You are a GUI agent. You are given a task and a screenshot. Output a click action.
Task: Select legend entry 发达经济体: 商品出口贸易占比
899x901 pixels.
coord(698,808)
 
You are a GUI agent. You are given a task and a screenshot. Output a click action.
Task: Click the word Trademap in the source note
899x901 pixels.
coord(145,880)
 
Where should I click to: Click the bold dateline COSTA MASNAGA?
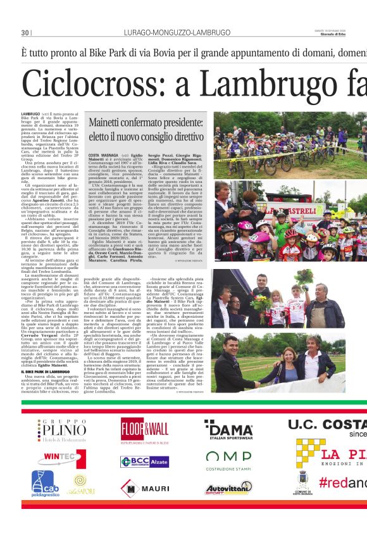pyautogui.click(x=103, y=155)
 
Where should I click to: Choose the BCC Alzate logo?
pyautogui.click(x=145, y=461)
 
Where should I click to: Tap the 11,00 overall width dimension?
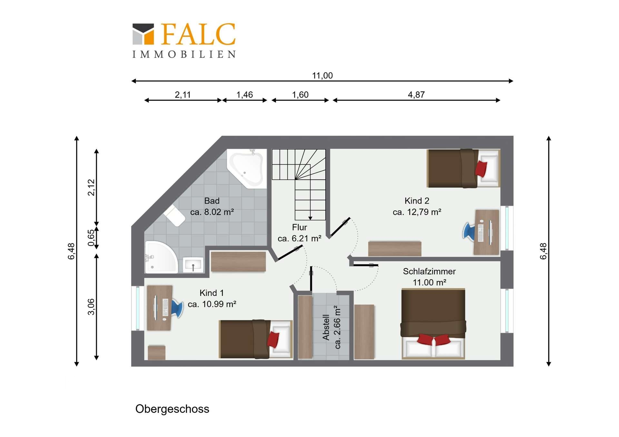coord(322,76)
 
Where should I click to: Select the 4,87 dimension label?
coord(416,95)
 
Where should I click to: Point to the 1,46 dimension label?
coord(244,95)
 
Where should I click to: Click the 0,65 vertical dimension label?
coord(92,238)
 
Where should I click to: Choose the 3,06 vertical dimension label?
coord(92,307)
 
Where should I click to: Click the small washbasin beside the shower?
coord(193,265)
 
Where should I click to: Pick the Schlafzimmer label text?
coord(429,271)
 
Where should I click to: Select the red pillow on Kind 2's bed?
coord(481,169)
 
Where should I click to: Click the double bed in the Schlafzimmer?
coord(433,324)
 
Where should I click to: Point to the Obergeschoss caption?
coord(172,409)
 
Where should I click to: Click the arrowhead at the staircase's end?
coord(310,218)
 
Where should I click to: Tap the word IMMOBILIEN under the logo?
coord(184,54)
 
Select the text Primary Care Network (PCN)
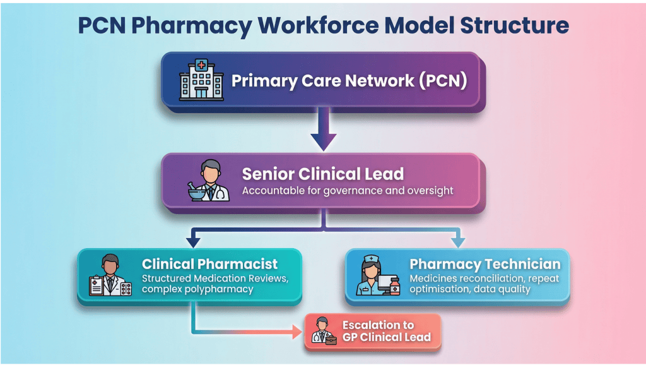coord(349,81)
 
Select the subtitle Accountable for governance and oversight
coord(348,190)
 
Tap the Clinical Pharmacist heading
coord(209,264)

> _Exercise_:
Can you rewrite all the records with "dimension label" changed to "measurement label", leaving the pictures out?

> _Response to the exercise_:
You are a GUI agent. You are given a task and a screenshot. Output a click action.
Task: Select legend entry 发达经济体: 商品出口贸易占比
899x901 pixels.
coord(698,808)
 
You are a GUI agent. You are given a task and a screenshot. Output a click action.
Task: Click the word Trademap in the source note
899x901 pixels.
coord(145,880)
 
Where should I click to: Click the bold dateline COSTA MASNAGA?
pyautogui.click(x=103, y=155)
 
Where should I click to: Choose the BCC Alzate logo?
pyautogui.click(x=145, y=461)
 
Where should I click to: Tap the 11,00 overall width dimension?
coord(322,76)
 
Where should I click to: Select the 4,87 measurement label?
coord(416,95)
 
Where should I click to: Point to the 1,46 measurement label?
coord(244,95)
 
Where should I click to: Click the 0,65 vertical measurement label?
coord(92,238)
 
Where should I click to: Choose the 3,06 vertical measurement label?
coord(92,307)
 
Where should I click to: Click the small washbasin beside the shower?
coord(193,265)
 
Where should I click to: Pick the Schlafzimmer label text?
coord(429,271)
 
Where should I click to: Select the red pillow on Kind 2's bed?
coord(481,169)
 
Where should I click to: Click the double bed in the Schlafzimmer?
coord(433,324)
 
Where should I click to: Point to the Obergeschoss caption?
coord(172,409)
 
Where should I click to: Click the arrowhead at the staircase's end?
coord(310,218)
 
Where should I click to: Tap the word IMMOBILIEN under the logo?
coord(184,54)
 
Select the text Primary Care Network (PCN)
coord(349,81)
 
Select the subtitle Accountable for governance and oversight
coord(348,190)
 
Tap the Clinical Pharmacist heading
coord(209,264)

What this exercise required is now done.